The Minister used the interesting stat that 53% of the world’s steel is produced by China. If we look back at the lead-up to Russia’s illegal invasion of Ukraine, and the way that Russia started to dominate the nuclear fuel market in particular by pushing out western providers, we see that there is a reason why China and Russia are behaving this way: they want to control the raw materials that are critical for national security around the world. This House is debating the prospect of a Chinese-owned company turning off our blast furnaces in this country in a month’s time. That cannot be an acceptable position to be in. This has been asked several times, but it has not been answered: will the Minister commit to ordering the raw materials to keep those furnaces on, if necessary? She said in response to a question on primary steel that a consultation was under way on a strategy, and that we would look at what we needed to do. It is clear what we need to do: produce primary steel.
That is what we were telling the previous Government for many years. British Steel is owned by a Chinese company because the purchase was made under the last Government in a commercial and private sector way. Labour Members believe in fair, open markets; I do not know quite what the Opposition are becoming. On China, our priority is UK jobs and steel production. We believe in a fair, open market for foreign investments, and in having mature and balanced relationships with trading partners such as China. We will ensure protections for the steel industry in the UK, and make sure we do the right thing. On primary steel and the materials that the hon. Member wants me to commit to spending millions of pounds on, I think most Members would understand that I cannot commit to anything like that at this time and place.

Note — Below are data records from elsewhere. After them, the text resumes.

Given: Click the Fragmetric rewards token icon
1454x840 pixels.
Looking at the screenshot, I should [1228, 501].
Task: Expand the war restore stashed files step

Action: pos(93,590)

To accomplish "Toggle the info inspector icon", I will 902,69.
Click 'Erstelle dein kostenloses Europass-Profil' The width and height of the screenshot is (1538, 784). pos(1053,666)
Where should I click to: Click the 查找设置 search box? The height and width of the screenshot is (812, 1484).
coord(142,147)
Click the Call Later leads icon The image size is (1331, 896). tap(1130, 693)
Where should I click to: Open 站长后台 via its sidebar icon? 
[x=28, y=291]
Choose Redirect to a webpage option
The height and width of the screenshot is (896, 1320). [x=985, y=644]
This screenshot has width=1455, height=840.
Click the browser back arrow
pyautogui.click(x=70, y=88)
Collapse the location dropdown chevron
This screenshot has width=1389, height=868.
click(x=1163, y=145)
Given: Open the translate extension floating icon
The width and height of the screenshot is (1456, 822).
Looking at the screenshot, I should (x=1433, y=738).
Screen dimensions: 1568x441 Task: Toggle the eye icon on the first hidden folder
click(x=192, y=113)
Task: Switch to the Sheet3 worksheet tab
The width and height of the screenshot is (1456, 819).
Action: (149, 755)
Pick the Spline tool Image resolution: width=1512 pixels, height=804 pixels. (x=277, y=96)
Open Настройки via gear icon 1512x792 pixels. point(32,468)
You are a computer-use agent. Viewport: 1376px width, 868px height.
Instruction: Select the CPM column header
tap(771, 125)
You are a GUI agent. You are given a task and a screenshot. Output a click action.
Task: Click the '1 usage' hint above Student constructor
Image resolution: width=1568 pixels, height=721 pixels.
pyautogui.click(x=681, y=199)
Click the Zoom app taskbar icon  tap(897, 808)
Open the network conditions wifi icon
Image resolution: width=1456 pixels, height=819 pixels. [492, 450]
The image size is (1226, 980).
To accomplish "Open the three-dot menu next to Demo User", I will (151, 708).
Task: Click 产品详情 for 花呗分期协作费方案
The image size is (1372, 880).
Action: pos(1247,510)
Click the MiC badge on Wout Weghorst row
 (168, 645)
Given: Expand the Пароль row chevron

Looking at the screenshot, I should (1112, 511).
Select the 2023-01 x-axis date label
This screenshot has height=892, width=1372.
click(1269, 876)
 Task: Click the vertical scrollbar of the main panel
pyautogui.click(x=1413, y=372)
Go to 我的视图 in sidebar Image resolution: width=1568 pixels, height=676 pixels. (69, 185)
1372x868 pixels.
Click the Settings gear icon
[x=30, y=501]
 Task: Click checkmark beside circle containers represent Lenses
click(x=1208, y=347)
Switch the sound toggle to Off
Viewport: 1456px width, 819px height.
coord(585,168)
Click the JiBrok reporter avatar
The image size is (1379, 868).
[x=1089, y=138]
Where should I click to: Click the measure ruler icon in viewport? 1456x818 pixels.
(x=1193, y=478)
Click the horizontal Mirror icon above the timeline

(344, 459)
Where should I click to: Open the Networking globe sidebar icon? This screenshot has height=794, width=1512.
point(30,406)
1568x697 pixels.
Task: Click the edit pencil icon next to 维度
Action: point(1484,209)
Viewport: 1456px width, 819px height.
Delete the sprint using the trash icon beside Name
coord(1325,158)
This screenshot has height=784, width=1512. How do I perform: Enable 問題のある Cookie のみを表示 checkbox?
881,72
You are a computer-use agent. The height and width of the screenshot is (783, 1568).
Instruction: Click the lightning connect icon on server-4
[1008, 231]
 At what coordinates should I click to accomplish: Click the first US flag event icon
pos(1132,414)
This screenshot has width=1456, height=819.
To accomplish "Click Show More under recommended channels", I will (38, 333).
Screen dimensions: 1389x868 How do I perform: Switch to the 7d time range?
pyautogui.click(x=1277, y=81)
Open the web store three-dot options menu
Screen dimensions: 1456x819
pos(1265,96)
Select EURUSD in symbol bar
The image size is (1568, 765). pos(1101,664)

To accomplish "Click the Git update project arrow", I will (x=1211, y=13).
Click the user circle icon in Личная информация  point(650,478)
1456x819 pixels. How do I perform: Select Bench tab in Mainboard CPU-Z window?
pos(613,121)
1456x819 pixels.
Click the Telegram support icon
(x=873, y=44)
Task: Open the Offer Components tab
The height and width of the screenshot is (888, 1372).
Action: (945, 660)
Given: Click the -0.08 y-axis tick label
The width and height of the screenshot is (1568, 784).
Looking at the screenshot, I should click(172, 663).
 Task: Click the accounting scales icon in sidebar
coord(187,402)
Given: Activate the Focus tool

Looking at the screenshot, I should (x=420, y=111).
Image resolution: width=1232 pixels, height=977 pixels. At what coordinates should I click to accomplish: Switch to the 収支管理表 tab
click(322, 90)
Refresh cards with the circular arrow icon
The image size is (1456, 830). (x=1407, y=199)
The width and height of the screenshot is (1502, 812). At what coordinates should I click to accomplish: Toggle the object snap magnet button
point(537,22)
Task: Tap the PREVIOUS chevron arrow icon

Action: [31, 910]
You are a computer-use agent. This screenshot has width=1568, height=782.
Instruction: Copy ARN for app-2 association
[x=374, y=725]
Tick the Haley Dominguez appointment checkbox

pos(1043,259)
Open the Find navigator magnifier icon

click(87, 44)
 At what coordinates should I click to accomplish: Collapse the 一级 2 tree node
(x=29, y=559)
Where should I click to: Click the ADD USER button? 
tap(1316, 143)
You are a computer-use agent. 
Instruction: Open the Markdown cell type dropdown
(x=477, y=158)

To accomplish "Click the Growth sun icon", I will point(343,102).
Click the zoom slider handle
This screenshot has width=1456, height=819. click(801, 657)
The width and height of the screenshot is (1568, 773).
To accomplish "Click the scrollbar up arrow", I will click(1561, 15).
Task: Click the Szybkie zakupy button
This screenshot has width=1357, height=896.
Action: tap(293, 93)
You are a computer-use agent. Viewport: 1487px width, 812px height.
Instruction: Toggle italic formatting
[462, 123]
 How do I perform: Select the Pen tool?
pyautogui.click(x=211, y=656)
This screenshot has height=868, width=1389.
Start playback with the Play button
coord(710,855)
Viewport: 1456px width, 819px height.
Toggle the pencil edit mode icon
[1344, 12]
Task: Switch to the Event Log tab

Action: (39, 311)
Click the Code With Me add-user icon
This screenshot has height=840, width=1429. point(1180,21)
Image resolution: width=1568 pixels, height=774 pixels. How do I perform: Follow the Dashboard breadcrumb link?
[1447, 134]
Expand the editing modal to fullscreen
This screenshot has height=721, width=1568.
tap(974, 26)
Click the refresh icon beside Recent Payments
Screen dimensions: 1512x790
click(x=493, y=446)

I thank the Minister for her answers to the questions—they have been very helpful. My concern is not only about retaining UK steel, but for the workers. The potential for 2,700 people to lose their jobs is frightening, and I think of all the families who will be directly impacted by this. Will the Minister confirm that ahead of any announcement made on Scunthorpe steel, she will commit to meeting the workers who will be directly affected by any decision, and provide a way forward, so that workers in the steel industry are secure in their employment and are protected throughout the United Kingdom?
I thank the hon. Gentleman for his question. We of course continue to talk to the trade unions, including Community, GMB and Unite, who have been incredibly strong voices for their workers in Scunthorpe. We will continue to talk to them and to people who work there, to understand exactly what they are going through. They have to be at the heart of all the decisions we make.